====== Document extract

Road trip news, rants, and ruminations by the Editors of RoadsideAmerica.com
March 16, 2010
• Ricky Ranger, Crucified! M.T. Liggett, crusty Mullinville, Kansas, folk artist, has stirred up trouble with a new sculpture. It’s of Ricky Ranger — the mascot of the neighboring town of Greensburg — nailed to a crucifixion cross (And Liggett placed it on a road entering Greensburg). The town claims that it’s a “sign” and that it can be removed; Liggett says it’s “art” and cannot.
• Tanks, But No Tanks: The AAF Tank Museum in Danville, Virginia, got a scare when a senior citizen announced that he wanted to “make a donation,” set a mysterious package on the floor, and then walked out (It doesn’t sound scary to us, but a tank museum has to be careful). A local bomb squad was called, the museum was evacuated, and the package turned out to contain a 1922 French Hotchkiss 8mm light machine gun. Now the museum is wondering who the man was.

============
====== Records supplied

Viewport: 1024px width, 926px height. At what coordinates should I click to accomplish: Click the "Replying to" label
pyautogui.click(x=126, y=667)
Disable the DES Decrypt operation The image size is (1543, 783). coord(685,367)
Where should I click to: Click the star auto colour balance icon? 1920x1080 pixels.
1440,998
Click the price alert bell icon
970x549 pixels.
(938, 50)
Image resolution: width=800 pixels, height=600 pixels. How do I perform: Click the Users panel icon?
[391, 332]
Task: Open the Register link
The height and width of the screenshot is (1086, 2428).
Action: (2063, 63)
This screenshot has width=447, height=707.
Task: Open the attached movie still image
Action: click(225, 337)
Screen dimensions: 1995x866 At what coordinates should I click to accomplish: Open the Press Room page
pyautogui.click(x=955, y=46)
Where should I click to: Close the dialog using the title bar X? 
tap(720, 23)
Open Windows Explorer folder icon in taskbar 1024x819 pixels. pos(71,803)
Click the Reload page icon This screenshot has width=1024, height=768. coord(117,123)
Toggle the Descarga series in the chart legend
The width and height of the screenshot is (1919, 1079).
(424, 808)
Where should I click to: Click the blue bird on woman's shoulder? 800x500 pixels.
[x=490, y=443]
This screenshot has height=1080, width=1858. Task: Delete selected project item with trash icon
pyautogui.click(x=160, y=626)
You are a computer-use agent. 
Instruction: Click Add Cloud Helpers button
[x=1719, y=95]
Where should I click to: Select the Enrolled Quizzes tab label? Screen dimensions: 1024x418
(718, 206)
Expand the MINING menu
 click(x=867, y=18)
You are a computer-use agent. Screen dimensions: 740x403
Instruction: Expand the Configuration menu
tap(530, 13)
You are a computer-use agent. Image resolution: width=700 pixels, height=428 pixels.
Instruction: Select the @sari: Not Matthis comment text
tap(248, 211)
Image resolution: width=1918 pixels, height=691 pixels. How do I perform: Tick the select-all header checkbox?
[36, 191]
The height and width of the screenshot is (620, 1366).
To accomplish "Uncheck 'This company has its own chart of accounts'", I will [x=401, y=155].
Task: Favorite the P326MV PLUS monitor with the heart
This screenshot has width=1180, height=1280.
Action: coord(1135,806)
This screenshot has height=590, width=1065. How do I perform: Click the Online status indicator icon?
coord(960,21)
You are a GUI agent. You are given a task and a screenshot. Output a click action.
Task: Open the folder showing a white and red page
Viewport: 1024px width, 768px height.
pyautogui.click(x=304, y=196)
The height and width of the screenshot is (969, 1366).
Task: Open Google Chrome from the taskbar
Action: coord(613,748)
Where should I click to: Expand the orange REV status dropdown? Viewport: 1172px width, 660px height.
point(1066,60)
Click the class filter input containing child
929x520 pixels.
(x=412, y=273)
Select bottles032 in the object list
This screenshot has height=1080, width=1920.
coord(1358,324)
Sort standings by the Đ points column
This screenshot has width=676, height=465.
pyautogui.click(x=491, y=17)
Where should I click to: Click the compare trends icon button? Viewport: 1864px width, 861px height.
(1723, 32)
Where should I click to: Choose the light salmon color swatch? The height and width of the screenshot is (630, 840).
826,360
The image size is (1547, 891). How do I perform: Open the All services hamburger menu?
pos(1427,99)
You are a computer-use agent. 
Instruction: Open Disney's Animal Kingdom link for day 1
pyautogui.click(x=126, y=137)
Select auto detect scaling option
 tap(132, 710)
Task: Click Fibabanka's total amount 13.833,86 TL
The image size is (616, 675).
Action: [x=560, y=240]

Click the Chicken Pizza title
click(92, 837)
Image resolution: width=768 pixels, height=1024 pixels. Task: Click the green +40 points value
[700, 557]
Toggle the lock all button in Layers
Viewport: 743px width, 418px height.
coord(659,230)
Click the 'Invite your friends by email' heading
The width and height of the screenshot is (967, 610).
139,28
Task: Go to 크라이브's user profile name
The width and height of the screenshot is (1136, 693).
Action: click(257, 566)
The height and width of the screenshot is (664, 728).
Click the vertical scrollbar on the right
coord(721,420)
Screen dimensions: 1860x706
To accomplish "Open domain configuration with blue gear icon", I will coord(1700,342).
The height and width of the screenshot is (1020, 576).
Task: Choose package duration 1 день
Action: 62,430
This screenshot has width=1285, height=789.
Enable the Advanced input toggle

============

▸ Short task
Translate this sentence from the roadside news text into French: "A local bomb squad was called, the museum was evacuated, and the package turned out to contain a 1922 French Hotchkiss 8mm light machine gun." This listing has no connection to the roadside news text.

▸ Result of this exercise
Une équipe de déminage locale a été appelée, le musée a été évacué, et le colis s'est avéré contenir une mitrailleuse légère française Hotchkiss de 8 mm datant de 1922.